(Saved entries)

- Opening Delimiter -

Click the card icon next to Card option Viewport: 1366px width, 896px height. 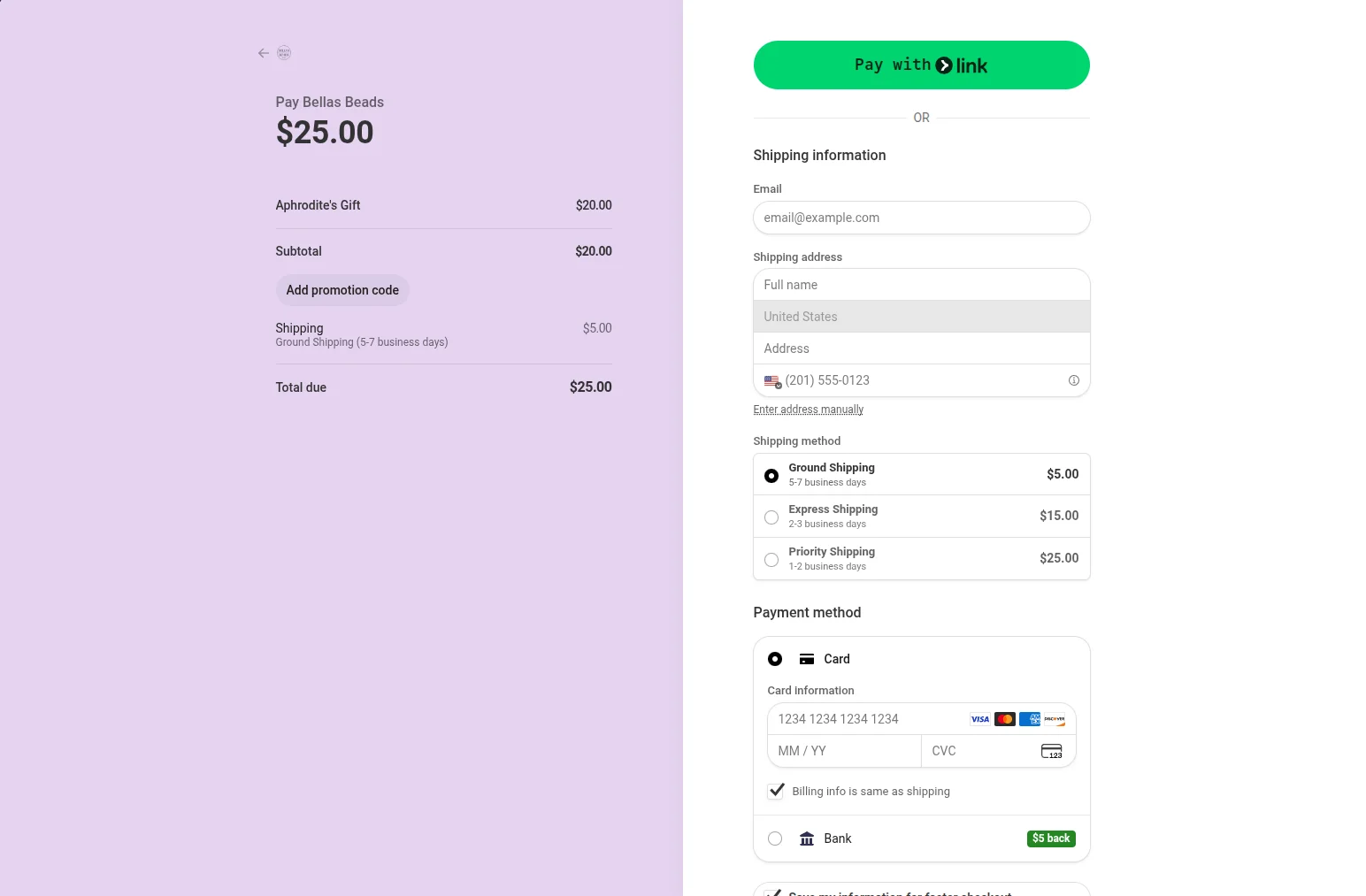click(x=806, y=659)
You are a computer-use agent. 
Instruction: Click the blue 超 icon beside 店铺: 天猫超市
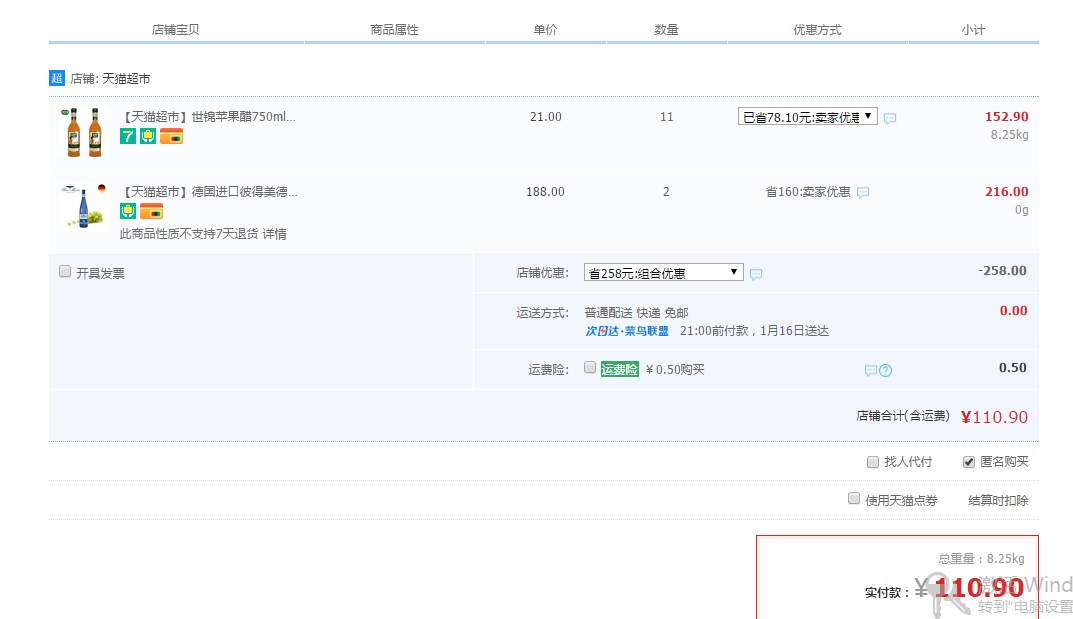click(56, 78)
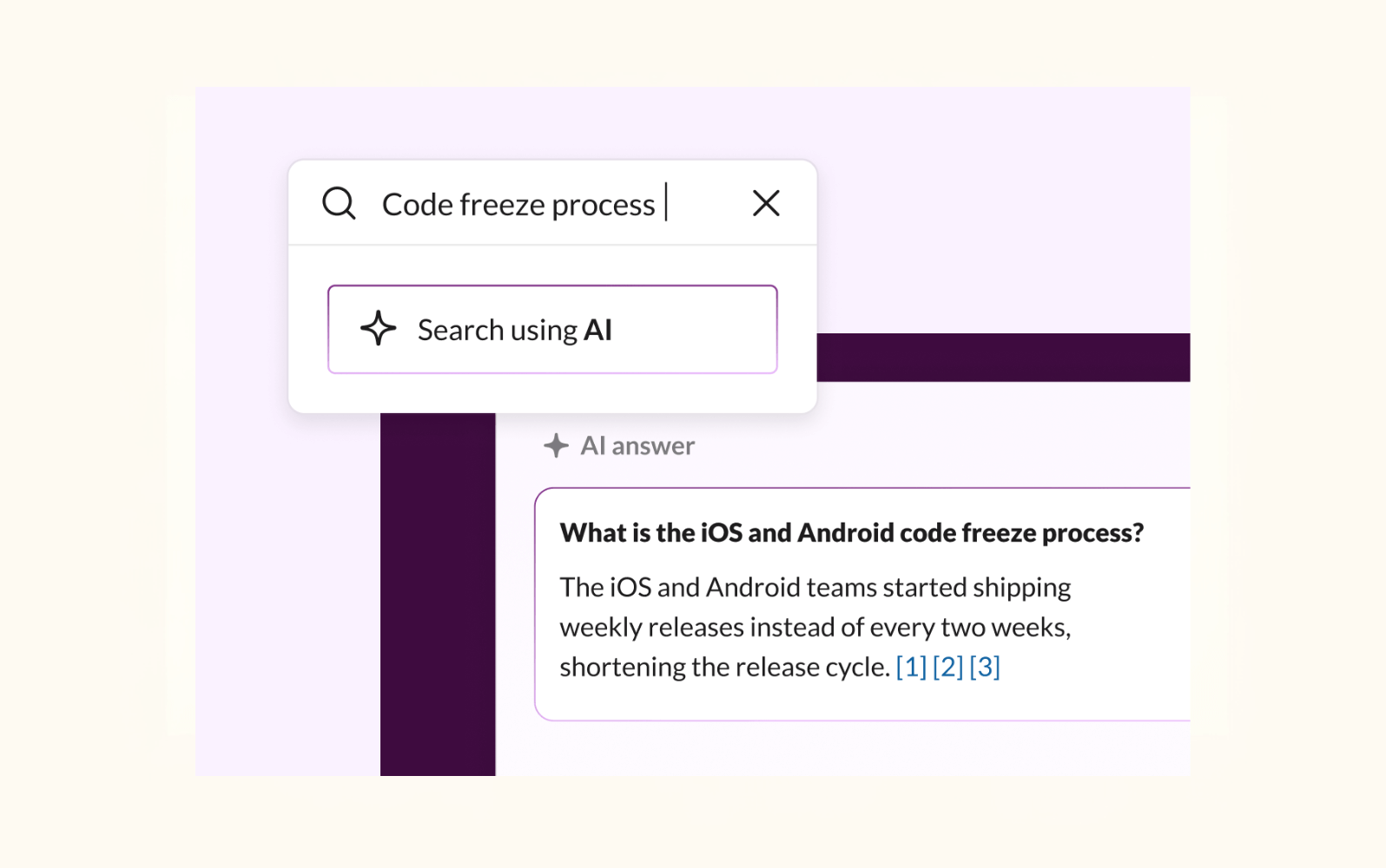Screen dimensions: 1386x868
Task: Select the iOS and Android code freeze question heading
Action: [851, 533]
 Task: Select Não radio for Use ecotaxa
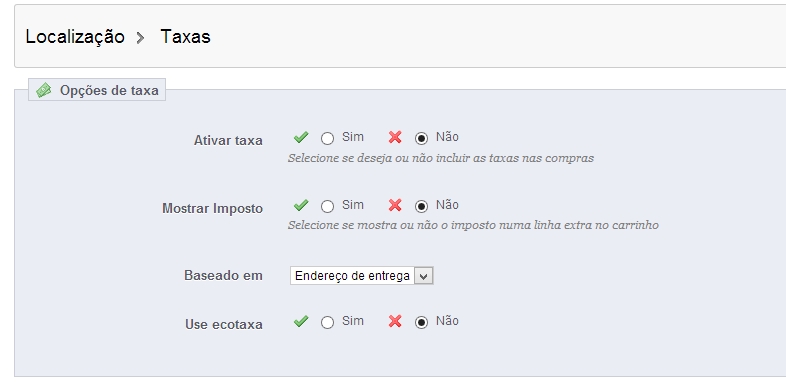(422, 323)
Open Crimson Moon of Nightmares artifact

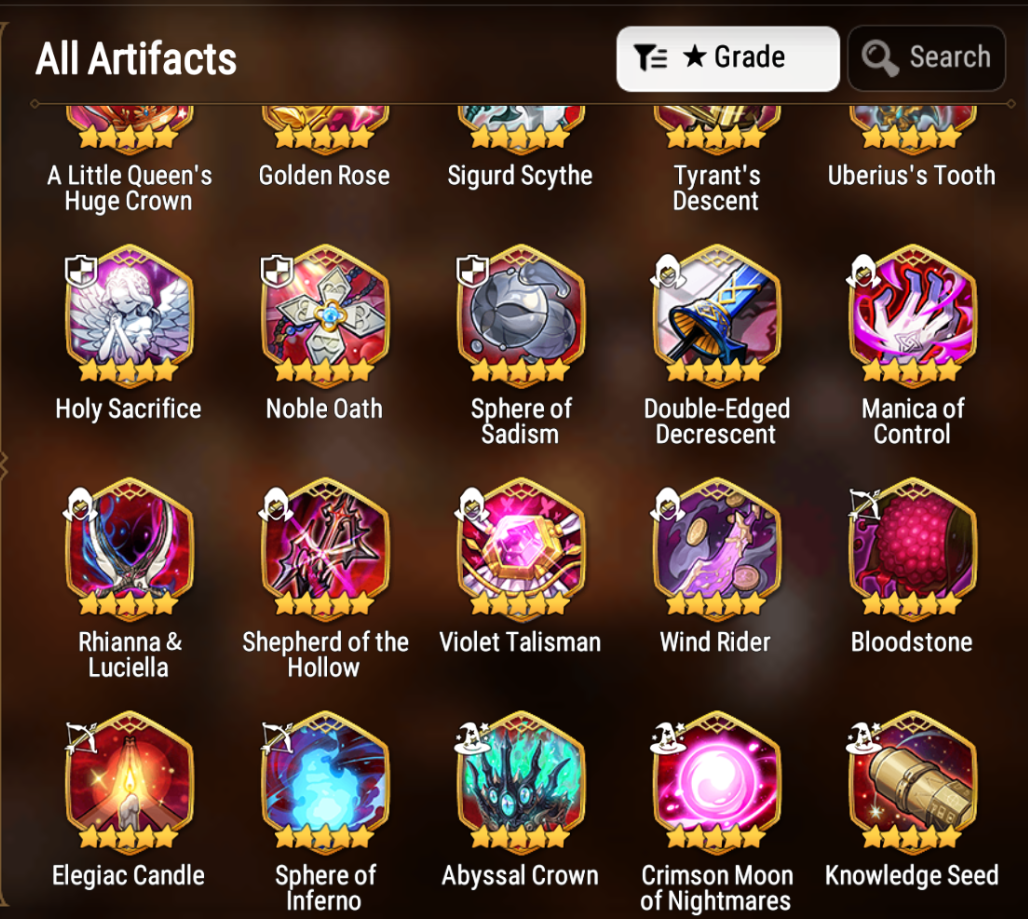[x=716, y=780]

- Closing Delimiter -

The result is an exact copy of the lines from the one holding "Task: Select Não radio for Use ecotaxa" through the final line of the data above, both ends included, minus the pictures.

 Task: Select Não radio for Use ecotaxa
(422, 323)
Open Crimson Moon of Nightmares artifact

[x=716, y=780]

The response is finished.